--- Task to carry out ---
Return the listing below word for word, with every line unchanged.

--- --- ---

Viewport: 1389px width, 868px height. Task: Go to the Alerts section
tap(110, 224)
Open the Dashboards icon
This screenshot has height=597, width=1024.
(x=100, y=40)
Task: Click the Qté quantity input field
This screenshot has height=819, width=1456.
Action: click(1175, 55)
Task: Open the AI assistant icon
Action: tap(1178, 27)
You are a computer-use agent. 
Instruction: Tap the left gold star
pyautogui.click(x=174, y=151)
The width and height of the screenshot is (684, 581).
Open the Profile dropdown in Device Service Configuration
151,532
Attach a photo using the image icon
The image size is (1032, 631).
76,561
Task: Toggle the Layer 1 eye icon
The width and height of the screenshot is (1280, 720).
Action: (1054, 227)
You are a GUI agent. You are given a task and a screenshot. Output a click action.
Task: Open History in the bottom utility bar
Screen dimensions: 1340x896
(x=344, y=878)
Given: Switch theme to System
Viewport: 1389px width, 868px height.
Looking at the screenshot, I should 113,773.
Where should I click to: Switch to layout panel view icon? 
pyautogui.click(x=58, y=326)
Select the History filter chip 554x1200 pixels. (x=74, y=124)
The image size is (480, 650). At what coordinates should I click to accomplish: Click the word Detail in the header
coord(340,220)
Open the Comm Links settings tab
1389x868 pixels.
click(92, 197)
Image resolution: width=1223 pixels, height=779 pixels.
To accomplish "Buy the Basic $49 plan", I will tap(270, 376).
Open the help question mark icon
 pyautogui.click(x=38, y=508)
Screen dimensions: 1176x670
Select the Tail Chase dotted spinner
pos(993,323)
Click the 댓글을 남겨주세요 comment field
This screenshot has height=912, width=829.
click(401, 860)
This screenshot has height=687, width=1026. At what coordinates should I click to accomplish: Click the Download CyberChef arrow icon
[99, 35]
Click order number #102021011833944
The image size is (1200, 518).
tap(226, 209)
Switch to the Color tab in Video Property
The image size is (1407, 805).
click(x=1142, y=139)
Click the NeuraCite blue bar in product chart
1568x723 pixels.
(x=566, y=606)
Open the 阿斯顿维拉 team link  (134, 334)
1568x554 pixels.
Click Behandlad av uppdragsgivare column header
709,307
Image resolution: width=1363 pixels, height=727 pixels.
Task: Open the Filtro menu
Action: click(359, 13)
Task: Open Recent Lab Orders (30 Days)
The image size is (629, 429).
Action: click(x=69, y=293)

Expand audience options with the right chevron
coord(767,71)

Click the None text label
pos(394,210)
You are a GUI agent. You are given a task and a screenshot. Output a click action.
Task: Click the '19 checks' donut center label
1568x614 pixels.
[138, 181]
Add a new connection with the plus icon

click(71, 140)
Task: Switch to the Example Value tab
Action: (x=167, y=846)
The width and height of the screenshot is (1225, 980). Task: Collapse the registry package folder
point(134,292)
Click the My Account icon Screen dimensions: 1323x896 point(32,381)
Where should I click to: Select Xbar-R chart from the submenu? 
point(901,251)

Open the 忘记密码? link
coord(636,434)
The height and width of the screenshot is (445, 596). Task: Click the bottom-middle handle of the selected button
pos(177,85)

--- --- ---

--- Result of the task ---
Viewport: 1389px width, 868px height. Task: Go to the Alerts section
tap(110, 224)
Open the Dashboards icon
This screenshot has height=597, width=1024.
(x=100, y=40)
Task: Click the Qté quantity input field
This screenshot has height=819, width=1456.
Action: click(1175, 55)
Task: Open the AI assistant icon
Action: tap(1178, 27)
You are a computer-use agent. 
Instruction: Tap the left gold star
pyautogui.click(x=174, y=151)
The width and height of the screenshot is (684, 581).
Open the Profile dropdown in Device Service Configuration
151,532
Attach a photo using the image icon
The image size is (1032, 631).
76,561
Task: Toggle the Layer 1 eye icon
The width and height of the screenshot is (1280, 720).
Action: (1054, 227)
You are a GUI agent. You are given a task and a screenshot. Output a click action.
Task: Open History in the bottom utility bar
Screen dimensions: 1340x896
(x=344, y=878)
Given: Switch theme to System
Viewport: 1389px width, 868px height.
Looking at the screenshot, I should 113,773.
Where should I click to: Switch to layout panel view icon? 
pyautogui.click(x=58, y=326)
Select the History filter chip 554x1200 pixels. (x=74, y=124)
The image size is (480, 650). At what coordinates should I click to accomplish: Click the word Detail in the header
coord(340,220)
Open the Comm Links settings tab
1389x868 pixels.
click(92, 197)
Image resolution: width=1223 pixels, height=779 pixels.
To accomplish "Buy the Basic $49 plan", I will tap(270, 376).
Open the help question mark icon
 pyautogui.click(x=38, y=508)
Screen dimensions: 1176x670
Select the Tail Chase dotted spinner
pos(993,323)
Click the 댓글을 남겨주세요 comment field
This screenshot has height=912, width=829.
click(401, 860)
This screenshot has height=687, width=1026. At what coordinates should I click to accomplish: Click the Download CyberChef arrow icon
[99, 35]
Click order number #102021011833944
The image size is (1200, 518).
tap(226, 209)
Switch to the Color tab in Video Property
The image size is (1407, 805).
click(x=1142, y=139)
Click the NeuraCite blue bar in product chart
1568x723 pixels.
(x=566, y=606)
Open the 阿斯顿维拉 team link  (134, 334)
1568x554 pixels.
Click Behandlad av uppdragsgivare column header
709,307
Image resolution: width=1363 pixels, height=727 pixels.
Task: Open the Filtro menu
Action: click(359, 13)
Task: Open Recent Lab Orders (30 Days)
The image size is (629, 429).
Action: click(x=69, y=293)

Expand audience options with the right chevron
coord(767,71)

Click the None text label
pos(394,210)
You are a GUI agent. You are given a task and a screenshot. Output a click action.
Task: Click the '19 checks' donut center label
1568x614 pixels.
[138, 181]
Add a new connection with the plus icon

click(71, 140)
Task: Switch to the Example Value tab
Action: (x=167, y=846)
The width and height of the screenshot is (1225, 980). Task: Collapse the registry package folder
point(134,292)
Click the My Account icon Screen dimensions: 1323x896 point(32,381)
Where should I click to: Select Xbar-R chart from the submenu? 
point(901,251)

Open the 忘记密码? link
coord(636,434)
The height and width of the screenshot is (445, 596). Task: Click the bottom-middle handle of the selected button
pos(177,85)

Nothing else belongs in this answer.